*Task item*
Look through the listing below, find every line with the string "width", and copy it.

*Supplied material*

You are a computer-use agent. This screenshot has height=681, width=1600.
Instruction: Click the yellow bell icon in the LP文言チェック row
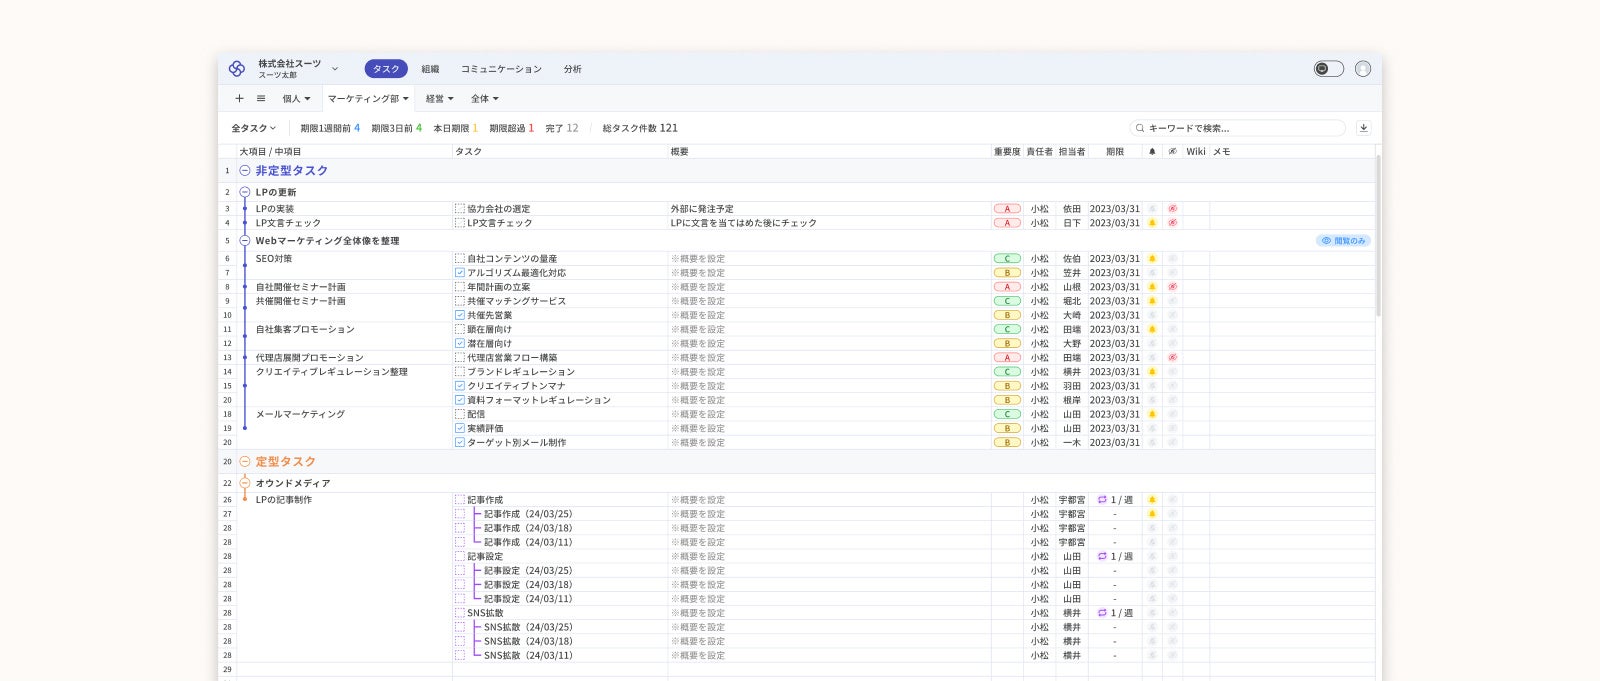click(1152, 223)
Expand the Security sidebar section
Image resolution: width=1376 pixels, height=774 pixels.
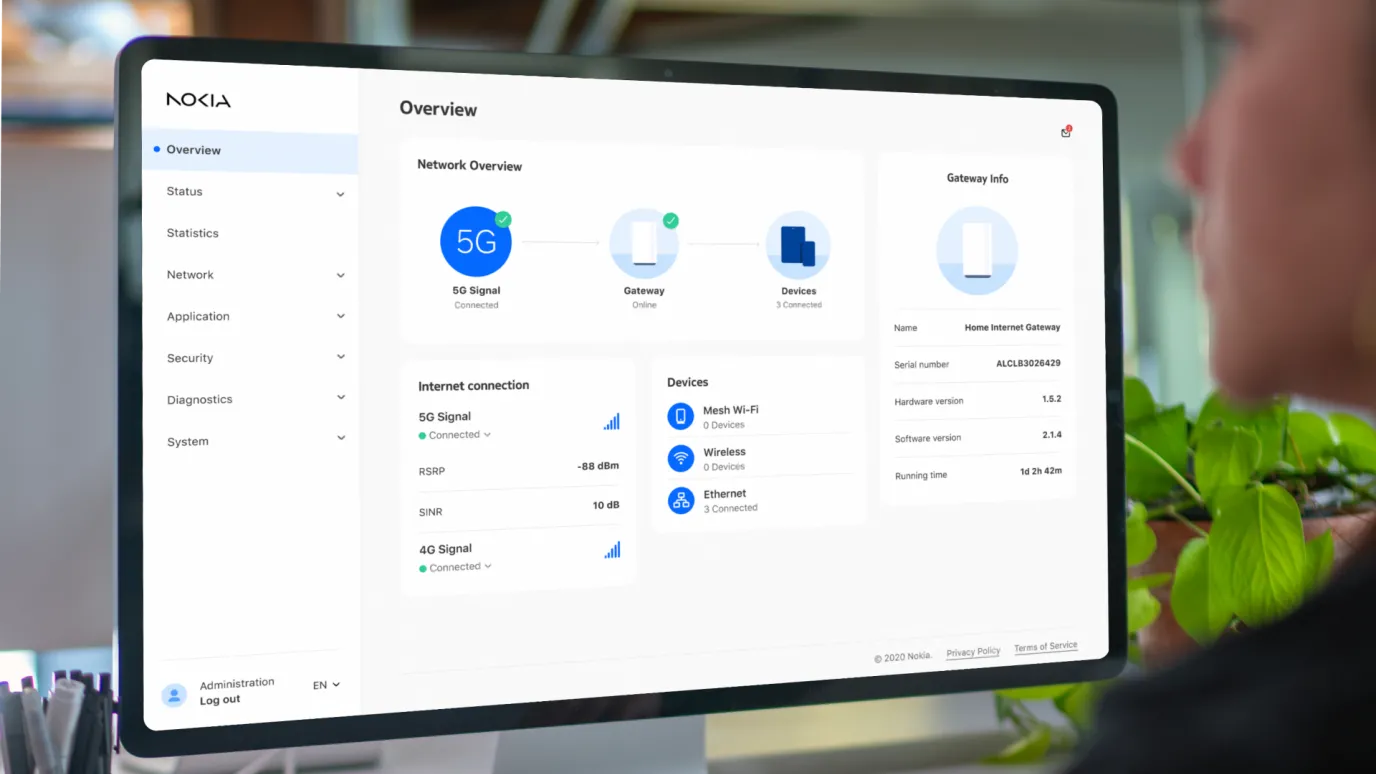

*Task output*
You are a computer-use agent. This screenshot has height=681, width=1600.
Image resolution: width=1376 pixels, height=774 pixels.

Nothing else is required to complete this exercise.